At present the current law mandates that insurance companies must provide coverage for treatment of autism spectrum disorder (ASD) only for children ages 5 and under.
Alanna Durkin from the Herald Online reports that advocates who are pushing for the bill to raise the age to 21 say that this is preventing families from getting effective, proven treatment for their children or is forcing them onto Medicard.
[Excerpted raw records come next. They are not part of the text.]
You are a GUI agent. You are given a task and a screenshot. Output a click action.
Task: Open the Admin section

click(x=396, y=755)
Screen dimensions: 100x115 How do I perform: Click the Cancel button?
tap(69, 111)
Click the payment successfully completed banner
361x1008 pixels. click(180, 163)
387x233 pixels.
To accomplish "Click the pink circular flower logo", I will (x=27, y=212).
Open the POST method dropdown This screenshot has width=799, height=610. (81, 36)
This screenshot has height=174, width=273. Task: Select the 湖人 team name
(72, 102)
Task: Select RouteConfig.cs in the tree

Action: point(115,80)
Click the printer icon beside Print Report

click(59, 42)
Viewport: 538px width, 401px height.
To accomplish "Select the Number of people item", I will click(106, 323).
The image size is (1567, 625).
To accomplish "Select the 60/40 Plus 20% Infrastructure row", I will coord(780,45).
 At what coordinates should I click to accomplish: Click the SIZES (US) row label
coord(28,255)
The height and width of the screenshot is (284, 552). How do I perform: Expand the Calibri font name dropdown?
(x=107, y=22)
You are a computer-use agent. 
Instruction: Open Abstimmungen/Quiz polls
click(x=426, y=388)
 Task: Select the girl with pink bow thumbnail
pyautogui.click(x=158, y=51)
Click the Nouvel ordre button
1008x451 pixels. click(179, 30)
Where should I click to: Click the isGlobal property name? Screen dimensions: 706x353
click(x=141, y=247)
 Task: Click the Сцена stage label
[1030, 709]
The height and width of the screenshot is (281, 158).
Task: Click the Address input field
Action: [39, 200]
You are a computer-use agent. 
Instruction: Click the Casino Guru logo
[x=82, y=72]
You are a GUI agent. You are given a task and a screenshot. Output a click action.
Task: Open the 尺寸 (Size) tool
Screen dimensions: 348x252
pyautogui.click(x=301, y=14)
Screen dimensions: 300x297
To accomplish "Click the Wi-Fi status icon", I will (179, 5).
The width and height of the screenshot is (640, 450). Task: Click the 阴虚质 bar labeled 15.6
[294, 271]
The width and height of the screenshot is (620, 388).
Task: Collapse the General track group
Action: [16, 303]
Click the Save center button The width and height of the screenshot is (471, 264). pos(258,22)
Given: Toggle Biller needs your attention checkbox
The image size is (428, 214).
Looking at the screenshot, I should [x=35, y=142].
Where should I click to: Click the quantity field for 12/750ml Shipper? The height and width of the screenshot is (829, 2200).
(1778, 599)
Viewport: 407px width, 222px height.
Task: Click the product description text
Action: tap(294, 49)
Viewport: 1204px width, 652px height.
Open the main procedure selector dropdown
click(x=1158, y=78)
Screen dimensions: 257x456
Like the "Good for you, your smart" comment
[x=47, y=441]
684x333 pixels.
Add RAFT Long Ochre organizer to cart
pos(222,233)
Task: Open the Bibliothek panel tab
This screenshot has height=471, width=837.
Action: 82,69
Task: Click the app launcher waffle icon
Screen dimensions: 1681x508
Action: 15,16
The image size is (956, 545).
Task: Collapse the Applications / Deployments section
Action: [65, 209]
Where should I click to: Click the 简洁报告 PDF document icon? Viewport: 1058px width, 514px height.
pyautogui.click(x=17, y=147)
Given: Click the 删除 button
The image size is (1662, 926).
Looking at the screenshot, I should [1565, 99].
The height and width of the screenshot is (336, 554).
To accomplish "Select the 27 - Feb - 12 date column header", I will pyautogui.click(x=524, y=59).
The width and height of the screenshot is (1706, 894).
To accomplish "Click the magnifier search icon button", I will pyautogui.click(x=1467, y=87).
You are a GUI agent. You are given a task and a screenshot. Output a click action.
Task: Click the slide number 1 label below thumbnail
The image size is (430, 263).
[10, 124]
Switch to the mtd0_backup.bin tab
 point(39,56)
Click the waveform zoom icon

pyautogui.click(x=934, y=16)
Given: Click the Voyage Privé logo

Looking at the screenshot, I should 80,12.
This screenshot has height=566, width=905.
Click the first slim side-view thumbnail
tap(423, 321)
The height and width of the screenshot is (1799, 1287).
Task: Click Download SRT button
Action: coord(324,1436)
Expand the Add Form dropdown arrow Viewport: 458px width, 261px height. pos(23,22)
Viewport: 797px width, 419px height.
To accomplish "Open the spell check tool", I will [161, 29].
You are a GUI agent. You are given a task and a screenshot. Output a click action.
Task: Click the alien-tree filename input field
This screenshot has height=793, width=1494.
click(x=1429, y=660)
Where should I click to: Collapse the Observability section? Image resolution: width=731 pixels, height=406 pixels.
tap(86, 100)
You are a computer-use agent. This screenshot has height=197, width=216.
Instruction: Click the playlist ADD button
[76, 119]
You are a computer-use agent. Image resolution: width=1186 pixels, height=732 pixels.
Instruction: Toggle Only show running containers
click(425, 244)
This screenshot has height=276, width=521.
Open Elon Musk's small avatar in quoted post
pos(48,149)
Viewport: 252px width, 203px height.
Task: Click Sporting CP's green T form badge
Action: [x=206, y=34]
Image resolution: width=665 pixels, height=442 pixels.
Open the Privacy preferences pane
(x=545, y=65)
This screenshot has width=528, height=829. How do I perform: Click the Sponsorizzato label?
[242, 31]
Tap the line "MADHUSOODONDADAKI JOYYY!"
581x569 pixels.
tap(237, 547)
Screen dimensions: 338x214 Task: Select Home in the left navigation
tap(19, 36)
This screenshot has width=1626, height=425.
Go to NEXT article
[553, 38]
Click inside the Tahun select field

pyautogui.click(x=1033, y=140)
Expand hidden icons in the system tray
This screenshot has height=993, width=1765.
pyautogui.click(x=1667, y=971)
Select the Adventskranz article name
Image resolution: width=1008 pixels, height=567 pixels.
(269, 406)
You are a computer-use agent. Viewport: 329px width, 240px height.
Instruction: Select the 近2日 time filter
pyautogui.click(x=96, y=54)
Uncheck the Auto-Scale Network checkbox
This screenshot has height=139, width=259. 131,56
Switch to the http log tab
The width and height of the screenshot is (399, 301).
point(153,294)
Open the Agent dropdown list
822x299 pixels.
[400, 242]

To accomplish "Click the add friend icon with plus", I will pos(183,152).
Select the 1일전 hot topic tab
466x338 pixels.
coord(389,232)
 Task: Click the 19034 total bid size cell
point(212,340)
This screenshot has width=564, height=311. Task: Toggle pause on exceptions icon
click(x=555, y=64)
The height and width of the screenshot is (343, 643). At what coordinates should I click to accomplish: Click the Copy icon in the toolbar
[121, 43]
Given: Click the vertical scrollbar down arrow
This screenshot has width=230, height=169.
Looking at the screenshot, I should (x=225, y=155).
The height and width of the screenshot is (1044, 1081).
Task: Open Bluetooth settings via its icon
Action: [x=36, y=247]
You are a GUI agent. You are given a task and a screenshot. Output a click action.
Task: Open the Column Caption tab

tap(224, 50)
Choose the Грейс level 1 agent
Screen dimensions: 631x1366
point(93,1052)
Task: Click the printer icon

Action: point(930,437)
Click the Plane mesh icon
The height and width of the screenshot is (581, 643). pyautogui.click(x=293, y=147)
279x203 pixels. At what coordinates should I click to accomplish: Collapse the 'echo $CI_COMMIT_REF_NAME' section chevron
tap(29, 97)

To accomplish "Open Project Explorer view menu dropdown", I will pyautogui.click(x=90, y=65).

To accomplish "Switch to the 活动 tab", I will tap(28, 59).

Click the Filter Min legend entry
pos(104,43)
Nancy Cronin, executive director of the Maine Developmental Disabilities Council said that:
‘Families may not want to go onto Medicaid or their child may have a mild form of autism, preventing them from qualifying for the approach that teaches children skills by breaking them down into smaller skills, she said. Furthermore, many children aren’t diagnosed with autism until they’re older than 5’
Cathy Dionne, director of programs and administration of the Autism Society of Maine, said that the measure, introduced by Democratic Sen. Colleen Lachowicz of Waterville, could also be a cost saver for Medicaid as some of those costs would go over onto private insurance.
She billed $860,000 to Medicaid for her son’s treatment from ages 4 to 16.
A recent report by the Department of Health and Human Services found that in 2012, the state paid claims for more than 5,830 residents with ASD.
A report by the state’s Bureau of Insurance found the measure would result in higher monthly insurance premiums of nearly $1.50 per person.
The Herald Online reports that Advocates say that while they hope the state would see coverage up to age 21, they’ll see any expansion in coverage for the treatment as a victory.